In 2023, the government changed course.
Under the Eskom Debt Relief Act, the government took on 254 billion South African Rand (ZAR) (~US$15 billion) of Eskom’s debt but blocked the utility from borrowing more. The debt relief came with strict conditions: focus on maintaining existing plants, no new generation projects, and no new debt.
This forced Eskom to fix operational problems rather than finance its way out.
The government addressed utility operations and opened markets to private generation.
Coordinated through Operation Vulindlela (the presidential unit established to oversee reforms), the government pursued a two-part strategy:
- Fix what the utility can control. Eskom’s Generation Recovery Plan focused on intensive maintenance of existing coal plants, restoring 5,506 MW of capacity within one year, faster and cheaper than building new plants.

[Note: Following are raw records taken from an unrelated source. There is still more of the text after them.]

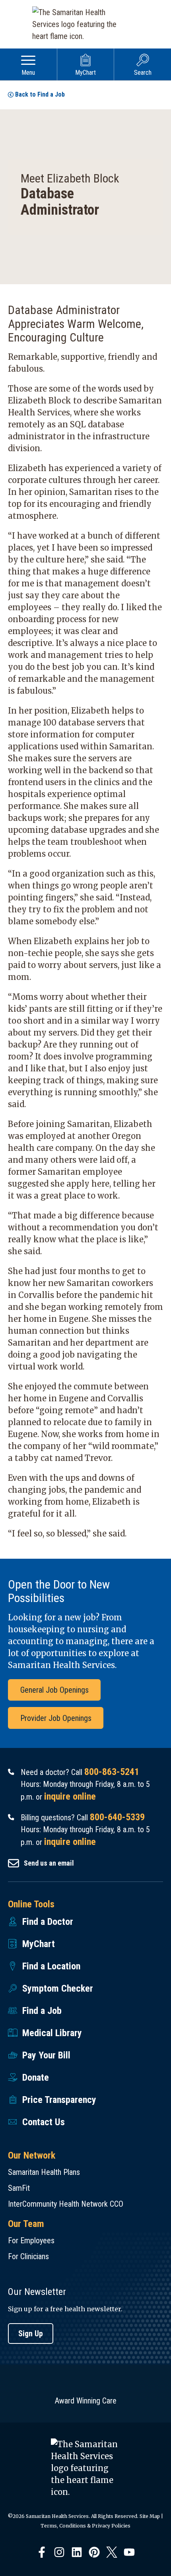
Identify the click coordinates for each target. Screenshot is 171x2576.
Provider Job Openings (55, 1718)
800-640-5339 (117, 1817)
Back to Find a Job (40, 94)
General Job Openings (54, 1690)
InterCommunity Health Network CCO (65, 2204)
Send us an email (49, 1863)
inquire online (70, 1796)
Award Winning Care (86, 2400)
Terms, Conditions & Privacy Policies (85, 2526)
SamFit (19, 2188)
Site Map (150, 2516)
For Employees (31, 2240)
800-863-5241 (111, 1771)
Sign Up (30, 2333)
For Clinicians (28, 2256)
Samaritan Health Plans (44, 2172)
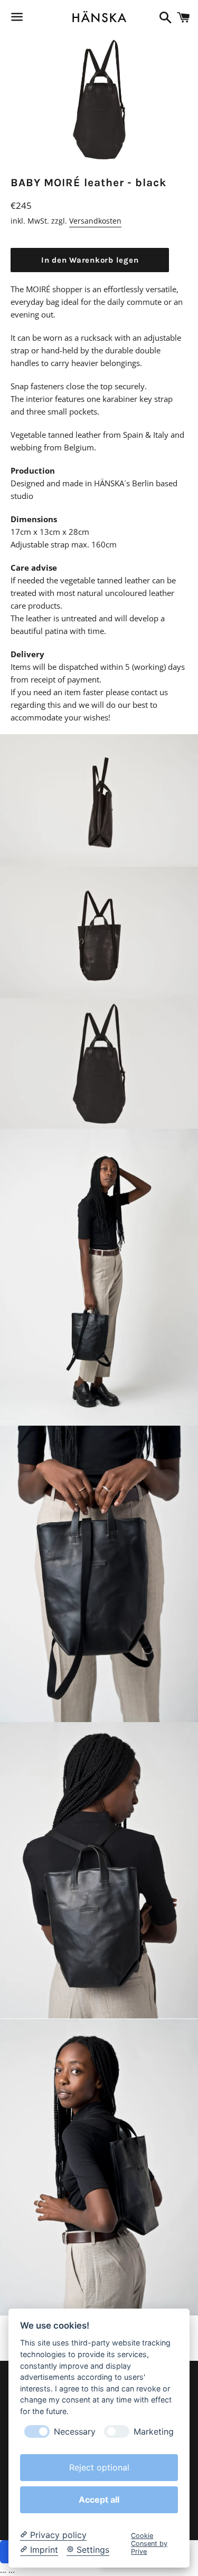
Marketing (154, 2432)
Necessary (75, 2432)
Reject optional (99, 2467)
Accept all (99, 2499)
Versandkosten (95, 221)
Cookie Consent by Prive (149, 2544)
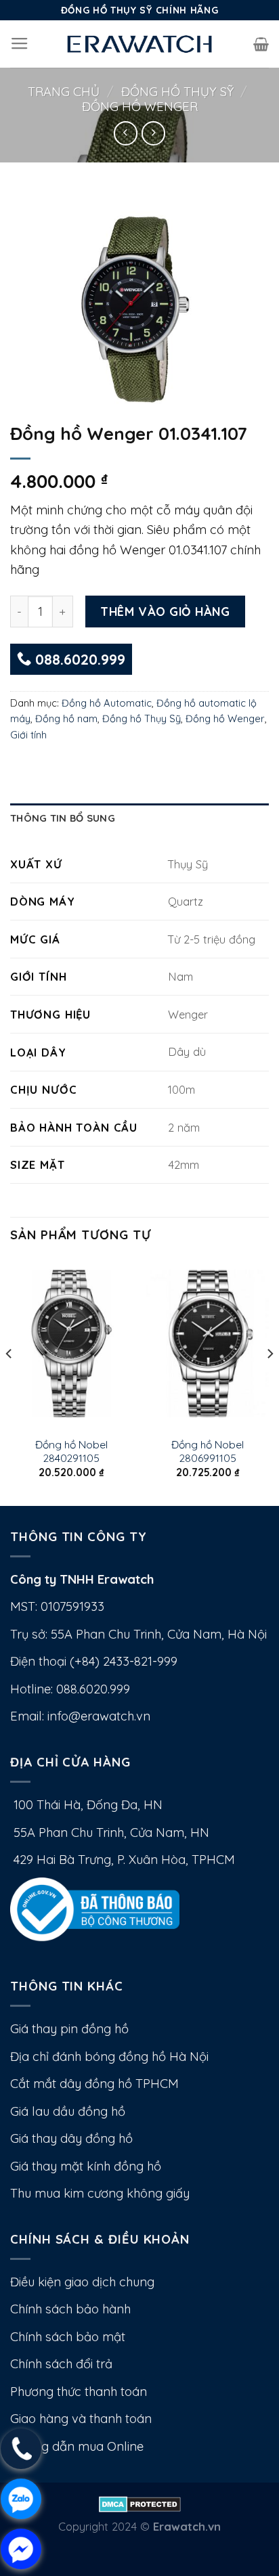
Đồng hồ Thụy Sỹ (177, 91)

- Empower others to do what the utility can’t. The government opened the market to private generation through two mechanisms:
- Self-generation: In 2021, the South African government raised the licensing threshold for embedded generation from 1 MW to 100 MW, and subsequent reforms removed the cap entirely, eliminating licensing requirements for most private generation projects. The Electricity Regulation Amendment Act of 2024 restructured the electricity market by establishing an independent transmission system operator and enabling competitive electricity trading platforms. These reforms reduced regulatory barriers and enabled companies to use domestic banks for faster financing without requiring sovereign guarantees or complex project finance structures.
- Independent procurement: The Renewable Energy Independent Power Producer Procurement Programme bypassed Eskom for large-scale grid-connected energy. It created an Independent Power Producer Office to manage competitive auctions where developers bid to build utility-scale renewable energy projects under standardized contracts. This reduced transaction costs and removed Eskom’s conflict of interest in procuring power that could compete with its own generation.

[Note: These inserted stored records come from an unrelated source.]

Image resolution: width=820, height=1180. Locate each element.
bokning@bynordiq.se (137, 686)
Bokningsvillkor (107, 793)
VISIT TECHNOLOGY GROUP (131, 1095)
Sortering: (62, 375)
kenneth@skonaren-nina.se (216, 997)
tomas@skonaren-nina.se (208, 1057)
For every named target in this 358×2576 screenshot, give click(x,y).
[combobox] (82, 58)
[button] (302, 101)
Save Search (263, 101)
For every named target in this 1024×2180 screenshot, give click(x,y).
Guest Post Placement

The results: 300+ days without blackouts and ZAR200 billion in private investment.
Fixing utility operations while opening markets to private generation delivered measurable results:
- Eskom’s operational turnaround stabilized the grid. As of March 2026, South Africa has achieved 308 consecutive days without load shedding. Eskom saved ZAR9 billion (~US$550 million) in diesel costs year-on-year (a 59% reduction) by operating plants efficiently rather than relying on emergency generators.
- Private capital unlocked new generation at scale. Companies built 5,000 MW of solar capacity within 18 months of the licensing cap removal, with another 12,000 MW in the pipeline. The Renewable Energy Independent Power Producer Procurement Programme delivered multiple rounds of renewable energy procurement through transparent auctions where private developers bid to sell power to Eskom and other utilities via long-term contracts, attracting ZAR200 billion in private investment, and reducing dependence on Eskom’s aging coal fleet.
Together, these reforms strengthened the country’s economic growth outlook. GDP growth forecasts climbed from 1.3% in 2025 to 1.6% for 2026 and nearly 2% for 2027, as businesses regained confidence in power supply.
Two lessons for governments overseeing underperforming utilities
For African governments overseeing underperforming utilities, South Africa’s experience demonstrates how regulatory reforms can unlock results without waiting for new infrastructure or external capital.
- Prioritize operational reforms before investing in new capacity. Before building new power plants, assess whether maintenance and operational discipline at existing facilities can close the supply gap. Intensive maintenance programs can restore capacity years faster and at lower cost than new construction.
- Remove barriers to private participation when utilities can’t deliver. Governments should pursue two mechanisms: First, eliminate licensing caps that block private companies from participating in electricity infrastructure. Where creditworthy companies and functioning banks exist, businesses can finance projects using their own credit (rather than requiring government guarantees), filling capacity gaps faster. Second, create an independent office outside the utility to manage competitive procurement. This removes conflicts of interest and mobilizes private capital at scale.
South Africa’s turnaround offers a test case for what regulatory reform can achieve. By removing licensing barriers, creating independent procurement offices, and forcing operational discipline, the government unlocked existing domestic capacity faster than waiting for donor funding or new infrastructure. The next phase will reveal whether these gains can be sustained as Eskom navigates its financial challenges and transmission privatization moves forward. But the lesson is already clear: fix what utilities can control, empower others to do what they can’t, and don’t wait for perfect conditions to start.